## 問題
童曲についての文章によると、宮城道雄は大正六年(一九一七)の《春の雨》以後、童曲を何曲作曲しましたか。

━━━ 課題文 ━━━

第三回 童曲 ―子供のための箏曲―

夏休みとなり、あちらこちらで子供のための音楽会や親子向けの音楽会など、さまざまな企画が催されているが、これらは少しでも多くの子供たちが音楽に親しめるようにとの思いからであろう。そして、宮城道雄も「童曲」という子どものための箏曲を作曲したのである。

宮城は童曲作曲の動機として、小さな子供がお箏を習い始めるのにふさわしい曲の必要性を挙げている。もちろん江戸時代から、初心者用の手ほどき曲があることはあるのだが、ただ、それらは必ずしも子供向けではなかった。たとえば、《岡崎》は昔から手ほどき曲として有名で、箏・三味線の楽譜集としてはもっとも古くに公刊された『糸竹初心集』(一六六四年)にも載っているのだが、その歌詞が、

〽岡崎女郎衆、岡崎女郎衆、岡崎女郎衆は、良い女郎衆

というのでは、教育上、よろしくないというわけである。そこで、大正六年(一九一七)に作曲された《春の雨》以後、宮城は百十七曲の童曲を作曲したのである。

童曲を演奏する宮城道雄(宮城道雄記念館蔵)

ところで、昭和五年(一九三〇)に現在のNHKラジオに当たるJOAKとJOBKから放送された箏曲講座の講師を宮城は担当した。かつてNHKテレビで放送されていた「ピアノのおけいこ」などのようなマスメディアによる楽器講座の先駆けである。この番組は三十分で、八月二十五日から十二回にわたって放送されたが、ここで宮城はまさに童曲を講習し、大好評を博した。七年、九年、十二年、十六年と、その後も内容を変えつつ放送されたほどである。そして、毎回、講習曲の楽譜をもとにテキストが作成されたが、宮城はこのテキストをさらに練り上げることで、『宮城道雄小曲集』という非常にシステマティックな教則本、つまり箏の入門練習曲集を作り上げた。いまだにこれほど完備した箏の教則本はなく、現在もなお使われ続けている。

『宮城道雄小曲集』

━━━ 記録の抜粋 ━━━

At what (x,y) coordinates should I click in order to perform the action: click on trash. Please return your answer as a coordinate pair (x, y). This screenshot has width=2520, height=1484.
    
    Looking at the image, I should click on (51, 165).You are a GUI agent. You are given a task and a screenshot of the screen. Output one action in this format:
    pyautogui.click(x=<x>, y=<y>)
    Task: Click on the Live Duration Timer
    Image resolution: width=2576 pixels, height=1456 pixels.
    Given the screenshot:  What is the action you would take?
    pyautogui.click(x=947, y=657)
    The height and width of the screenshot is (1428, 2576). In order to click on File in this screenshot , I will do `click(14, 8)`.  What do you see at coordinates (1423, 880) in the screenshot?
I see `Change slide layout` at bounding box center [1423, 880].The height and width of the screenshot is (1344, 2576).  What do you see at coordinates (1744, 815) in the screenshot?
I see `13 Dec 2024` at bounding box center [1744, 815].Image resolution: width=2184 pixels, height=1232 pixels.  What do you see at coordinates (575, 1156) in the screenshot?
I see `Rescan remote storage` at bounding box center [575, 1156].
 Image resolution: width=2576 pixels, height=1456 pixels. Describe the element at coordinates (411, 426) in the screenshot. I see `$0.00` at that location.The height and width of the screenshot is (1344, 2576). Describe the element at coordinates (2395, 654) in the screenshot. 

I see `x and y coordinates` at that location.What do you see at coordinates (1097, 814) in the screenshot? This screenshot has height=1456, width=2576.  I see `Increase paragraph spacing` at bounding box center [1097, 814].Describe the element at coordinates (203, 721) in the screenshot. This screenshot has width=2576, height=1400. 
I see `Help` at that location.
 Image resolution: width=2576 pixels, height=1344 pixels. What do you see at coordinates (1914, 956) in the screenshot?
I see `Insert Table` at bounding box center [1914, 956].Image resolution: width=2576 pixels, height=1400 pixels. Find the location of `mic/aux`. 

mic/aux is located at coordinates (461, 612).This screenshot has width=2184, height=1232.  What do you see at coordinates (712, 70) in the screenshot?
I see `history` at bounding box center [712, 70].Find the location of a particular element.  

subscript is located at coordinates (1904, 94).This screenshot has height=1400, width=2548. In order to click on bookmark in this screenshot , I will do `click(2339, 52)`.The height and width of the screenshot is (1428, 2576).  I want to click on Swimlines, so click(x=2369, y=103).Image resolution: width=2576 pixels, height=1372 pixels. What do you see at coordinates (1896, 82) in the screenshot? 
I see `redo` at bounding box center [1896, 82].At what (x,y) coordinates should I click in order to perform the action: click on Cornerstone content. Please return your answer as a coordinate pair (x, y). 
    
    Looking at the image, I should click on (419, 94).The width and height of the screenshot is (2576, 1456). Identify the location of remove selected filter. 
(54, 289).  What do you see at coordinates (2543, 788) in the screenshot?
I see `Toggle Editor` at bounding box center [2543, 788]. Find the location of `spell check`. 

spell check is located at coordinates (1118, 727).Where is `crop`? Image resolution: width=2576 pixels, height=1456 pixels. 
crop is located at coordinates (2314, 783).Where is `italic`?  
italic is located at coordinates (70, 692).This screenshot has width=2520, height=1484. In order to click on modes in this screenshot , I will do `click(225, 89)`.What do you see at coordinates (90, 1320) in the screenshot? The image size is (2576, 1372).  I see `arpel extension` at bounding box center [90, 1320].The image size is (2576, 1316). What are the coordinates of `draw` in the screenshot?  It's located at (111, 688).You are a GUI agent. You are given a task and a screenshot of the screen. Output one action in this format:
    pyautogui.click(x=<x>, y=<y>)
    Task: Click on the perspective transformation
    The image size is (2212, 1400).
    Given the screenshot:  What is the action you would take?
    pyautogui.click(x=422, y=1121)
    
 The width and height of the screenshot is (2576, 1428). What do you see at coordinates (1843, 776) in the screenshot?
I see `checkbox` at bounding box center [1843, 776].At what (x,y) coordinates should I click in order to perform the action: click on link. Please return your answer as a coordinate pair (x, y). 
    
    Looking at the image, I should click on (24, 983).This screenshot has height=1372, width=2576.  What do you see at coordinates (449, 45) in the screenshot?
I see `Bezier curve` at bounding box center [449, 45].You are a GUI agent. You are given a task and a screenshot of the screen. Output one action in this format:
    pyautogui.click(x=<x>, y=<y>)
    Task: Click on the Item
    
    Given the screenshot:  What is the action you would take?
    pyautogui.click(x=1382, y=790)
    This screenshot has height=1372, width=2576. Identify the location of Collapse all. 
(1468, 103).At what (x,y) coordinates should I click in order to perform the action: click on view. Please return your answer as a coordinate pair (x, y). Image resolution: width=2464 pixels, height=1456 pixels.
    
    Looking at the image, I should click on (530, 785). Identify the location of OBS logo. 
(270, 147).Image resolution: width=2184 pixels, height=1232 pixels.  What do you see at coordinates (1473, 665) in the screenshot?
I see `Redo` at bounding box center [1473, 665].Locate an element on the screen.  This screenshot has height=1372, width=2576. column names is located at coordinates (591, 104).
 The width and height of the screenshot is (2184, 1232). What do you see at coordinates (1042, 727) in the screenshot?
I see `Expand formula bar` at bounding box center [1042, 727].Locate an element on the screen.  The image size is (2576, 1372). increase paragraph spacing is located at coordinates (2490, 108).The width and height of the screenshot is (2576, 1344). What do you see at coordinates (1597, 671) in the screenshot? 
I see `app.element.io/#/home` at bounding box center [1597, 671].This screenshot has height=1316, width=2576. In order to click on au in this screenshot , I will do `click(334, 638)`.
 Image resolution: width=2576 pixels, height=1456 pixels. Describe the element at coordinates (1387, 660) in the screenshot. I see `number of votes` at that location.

━━━

## 解答
百十七曲の童曲を作曲しました。